Indictment of Osteopathic Physician Signals Shift in Peptide Enforcement
There has been a recent and sudden uptick in enforcement from federal agencies against medspa prescribers. Specifically, the Department of Justice (DOJ) recently indicted a licensed osteopathic physician for allegedly receiving and selling misbranded drugs to patients and received a guilty plea from a medspa owner for importing merchandise contrary to law, as well as selling or dispensing a counterfeit drug and selling or dispensing a counterfeit device.
These efforts are consistent with the FDA’s first ever warning letter to a clinic regarding the use of unapproved drug sources for aesthetic treatments. They represent the culmination of the continuing cat and mouse game that state regulators have been playing with practitioners where new and proposed laws around medspas are created, but not adequately enforced.
This crackdown is the culmination of a trend that began around 2020, when GLP-1 shortages, exacerbated by the COVID-19 pandemic, created a vacuum in the pharmaceutical market. Federal enforcement marks a tidal shift in regulatory enforcement.
The Rise of the “Compounding Loophole”
To address these shortages, the FDA permitted 503B compounding pharmacies to produce GLP-1 medications, initially for diabetes, and eventually for weight loss. However, as the market grew into a multibillion-dollar industry, some entities began leveraging this status to mass-market unapproved substances.
Shift from Shortages to “Patient-Specific” Batching
As official drug shortages were resolved, 503B pharmacies pivoted.
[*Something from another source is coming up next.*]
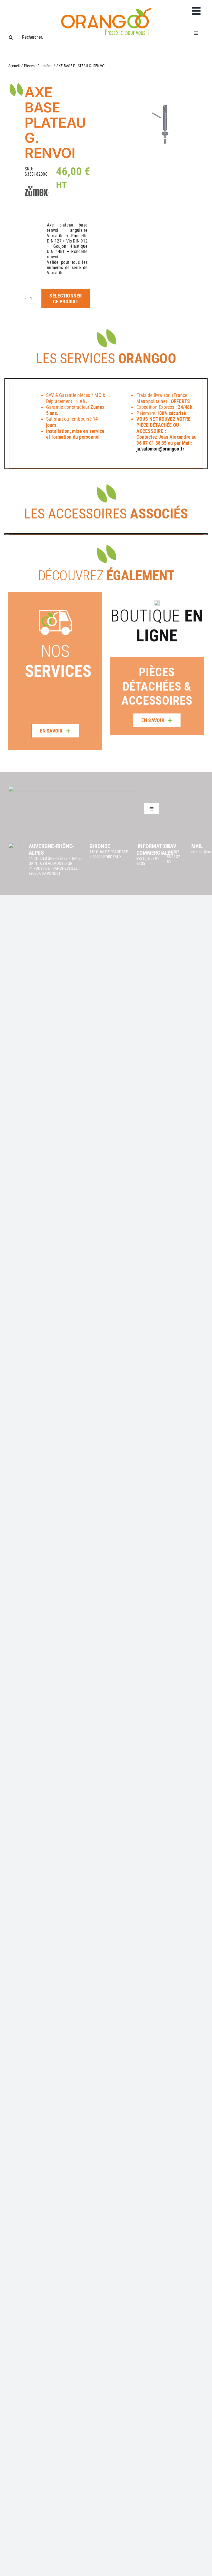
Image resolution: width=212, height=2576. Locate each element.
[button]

After unsuccessfully suing the FDA to maintain shortage status, many shifted toward 503A compounding, which requires medications to be patient-specific.
To circumvent manufacturing restrictions, these pharmacies often created large batches of drugs and added minor ingredients, such as a single vitamin, to claim that the formula was a “unique” patient-specific compound. This practice, intended to suggest that the drug would not interfere with safety or efficacy, has not always held up under clinical or regulatory scrutiny.
Prescriber Behavior Changes
Many providers viewed this as a legitimate “end-run” to provide treatments, asserting that they were simply engaged in the practice of medicine or responding to patient needs. Compounded products lack proven safety, efficacy and therefore do not necessarily adhere to the established standard of care. This surge in unverified treatments eventually triggered House and Senate interest.
Regulatory Red Flags
State boards of pharmacy, medicine and nursing, along with various Attorneys General, have identified several critical concerns regarding these “medspa” services, as outlined below:
- Absentee Supervision: Physicians who are not meaningfully involved in patient care, relying instead on nurses to provide treatments outside their scope of practice
- Salt Versions: The use of salt-based versions of products like semaglutide, often falsely marketed as approved or labeled as “research chemicals”
- Regulatory End-Runs: Clinicians claiming products are for “research” while simultaneously marketing them as generic versions of Mounjaro or Ozempic
- Lack of Safety Infrastructure: A failure to maintain emergency preparedness for injectables, such as lacking onsite oxygen or epinephrine for anaphylaxis
Federal Enforcement
Once the shortages for Mounjaro and Ozempic officially resolved, some providers moved into more aggressive territory: unapproved peptides. On April 1, 2026, a Utah-licensed osteopathic physician, Dr. Watkins, was indicted for allegedly receiving and selling misbranded, non-FDA-approved peptides to over 200 patients. The indictment covers a wide array of substances, including: Tirzepatide, Semaglutide, Retatrutide, Cagrilintide, BPC-157, TB500, Ipamorelin, CJC-1295, GHK, GHK-Cu, NAD+. These products were sold despite being on the informally named “503A do not compound list,” which includes bulk drug substances considered for the 503A Bulks list but ultimately excluded, meaning they cannot be used to compound products that qualify for section 503A exemptions.
This trend toward high-risk sourcing has triggered a nationwide crackdown. On the same day as the Watkins indictment, the FDA issued a warning letter to Pure Indulgence Aesthetics for violating the Drug Supply Chain Security Act by sourcing prescription drugs from unauthorized trading partners. This follows a high-profile case in Massachusetts where medspa owner Rebecca Fadanelli pled guilty on April 7, 2026, to performing thousands of injections using counterfeit Botox and fillers imported from China and Brazil.
In response to these escalating risks, legislative bodies are tightening oversight; for instance, the Florida Senate recently introduced the “Medical Spa Prescription Drug Oversight Act” (SB 1728) to mandate strict licensing and public databases for facilities handling such medications. Across these cases, products were often sold at deep discounts despite an apparent lack of reliable testing or clinical trials, posing significant safety risks to patients.
A New Era of Prosecution
This case aligns with the administration’s heightened commitment to prosecuting providers and pharmacists who enable the distribution of unapproved products. It serves as a stark warning to the medical community: the era of “regulatory flexibility” regarding compounded peptides has come to an end.